Sunday, October 13, 2024

Wow... Just Wow... Again!

Starship Flight Test 5. This went beyond Wow, all the way to "Holy Crap!"  It's beyond testing a couple of things, and as far as I can tell, it met every objective. I was here to watch this and watched the whole coverage that SpaceX linked to on X. Full screen, 1080p video for just about all of it.

The quote SpaceX uses all the time is, "the payload for this flight is data;" the whole purpose is to examine changes made since the last test with a handful of milestones in mind. They're fond of saying that no matter what they try, only excitement is guaranteed. That was easily exceeded in IFT-5.

After a flawless liftoff and the couple of minutes until stage separation, followed by the return to the pad at Starbase Boca Chica, we saw this:

We've known about the plans to return to the Orbital Launch Mount and desire to catch the Super Heavy booster for years.  We've seen videos created by various folks depicting what it would look like. It didn't prepare me. I caught myself watching the seconds before that screen capture shown above quietly saying, "Holy Crap!" Many of us watch them land the boosters after a Falcon 9 or Falcon Heavy launch and say it never gets old.  I think this is going to be the same way.

Bear in mind SpaceX made a video of all the failures on the way to their first successful Falcon 9 landing called "How Not to Land an Orbital Rocket Booster" - a tribute both to their work and their sense of humor.  That video was made seven years ago. There are no scenes out of today's mission for a similar video on how to catch the world's most powerful rocket booster.  Around 500 tons worth of booster. 

As impressive as catching SuperHeavy in the air was, it was only half the mission. Starship was still flying a suborbital flight to the Indian Ocean, off the NW coast of Australia. Catching SuperHeavy was 6:55 into the mission, the splashdown into the ocean was almost exactly an hour later. The plasma and heating we'd seen on earlier missions was just as mind-boggling as before but the video didn't show the flap melting away as it did on IFT-4.  Don't forget that this is SpaceX.  They went to the spot in the ocean that they were aiming for and put some buoys with cameras on them to capture the splashdown.  This is just after the still extremely hot engine nozzles dumped into the ocean.

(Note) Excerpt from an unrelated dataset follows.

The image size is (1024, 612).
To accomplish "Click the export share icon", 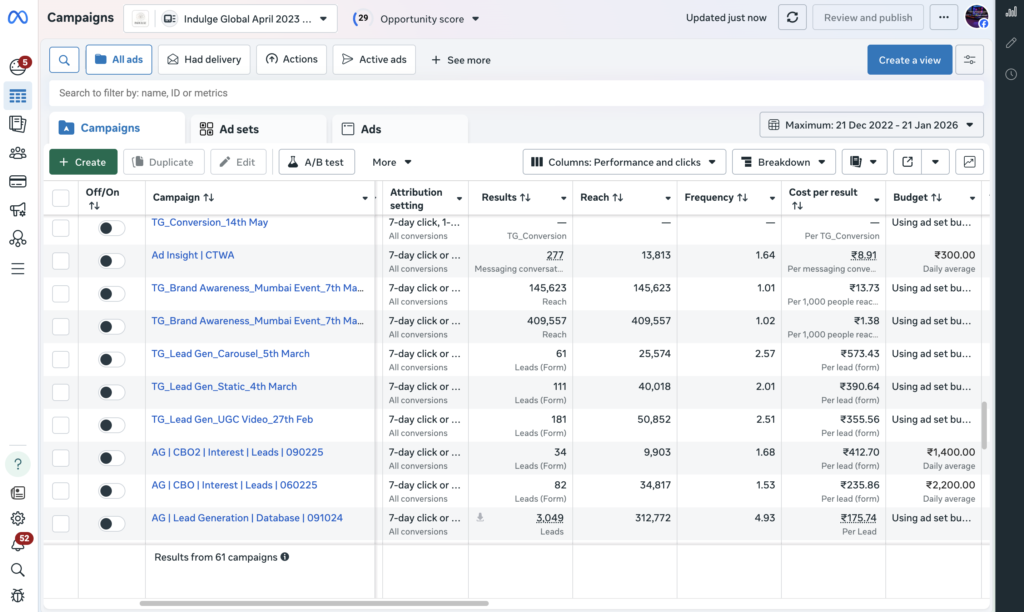I will [x=907, y=162].
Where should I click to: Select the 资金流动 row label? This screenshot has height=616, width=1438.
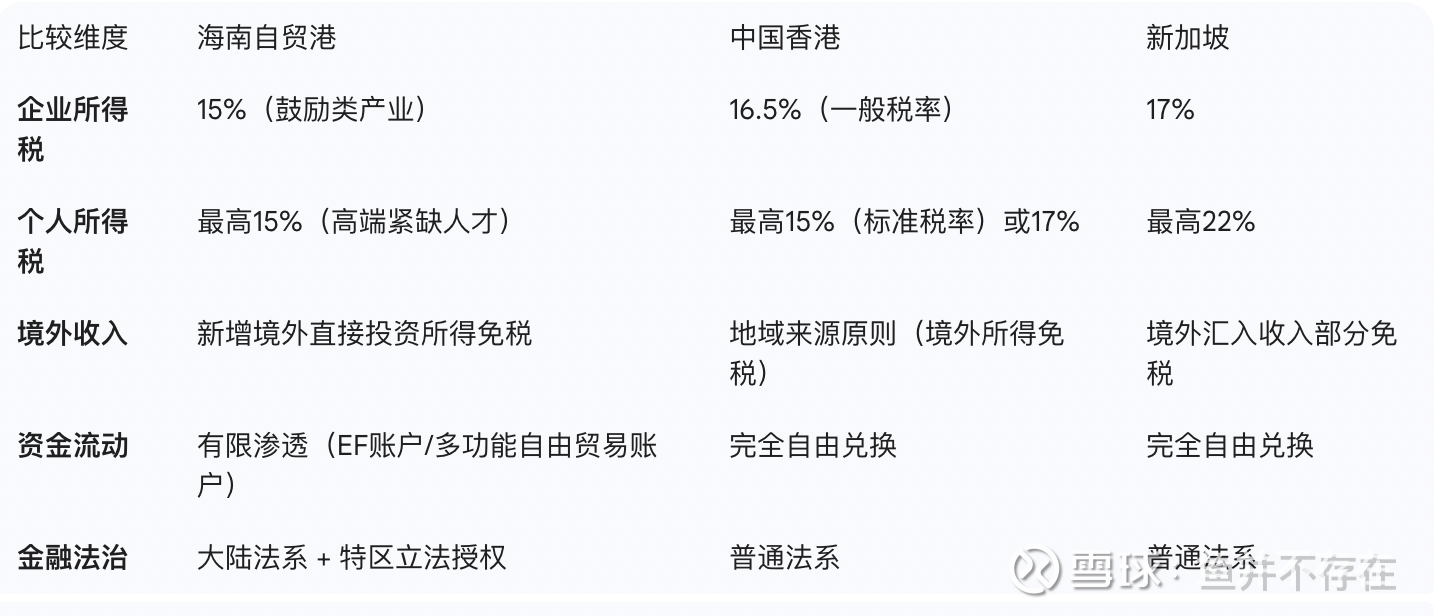[x=73, y=445]
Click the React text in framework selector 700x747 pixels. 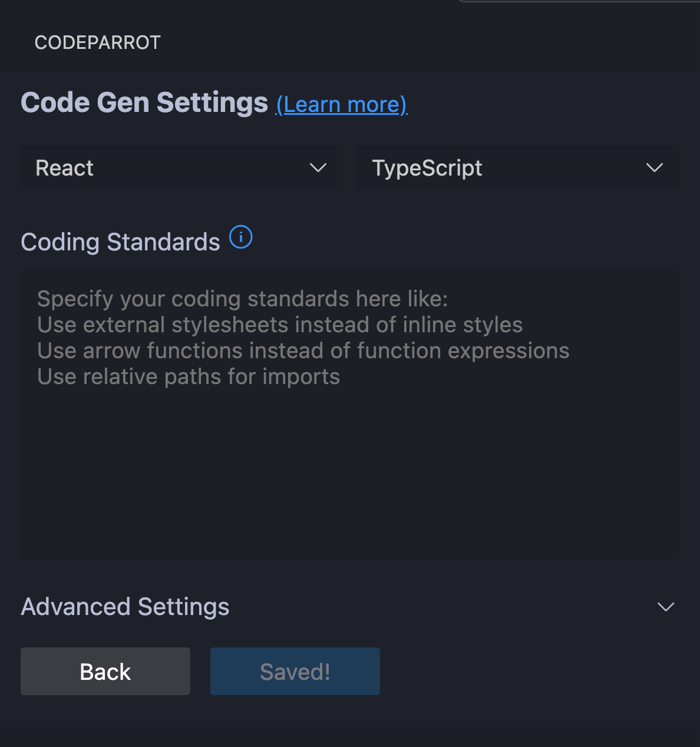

(Screen grab from Space.com VideoFromSpace)  Yes, it exploded. As one of the SpaceX announcers said, they didn't plan to recover any part of that Starship.  The video leading up to that moment is from a camera pointed down at the bottom of the Starship from the top.  The ocean surface becomes visible, then it apparently plunges into the ocean because the entire scene changes color. 

If you haven't seen the video of the whole mission, it's worth the time. A minute or three after Mechazilla catches the booster, they go about a half hour with no chatting or narration, starting up again at about T+40 minutes. Go pick a video presenter you like or go to SpaceX's video on their own servers. It's a historic mission.

A comment I read somewhere said that with this, mankind has become a space-faring civilization. That seems a bit of an overreach to me, but it certainly made the talk about flying unmanned Starships to Mars in 2026 and sending people by 2028 sound more likely.



2 comments:

  1. It was everything I expected, and more. A civilization-changing event, and I am glad it was available to watch in 1040P and real-time!

    More excitement to come, guaranteed!! GO ELON!!

    ReplyDelete
  2. One of my sons told me the news. What was wonderful was the excitement in his voice - he was thrilled. Elon has given a new generation hope.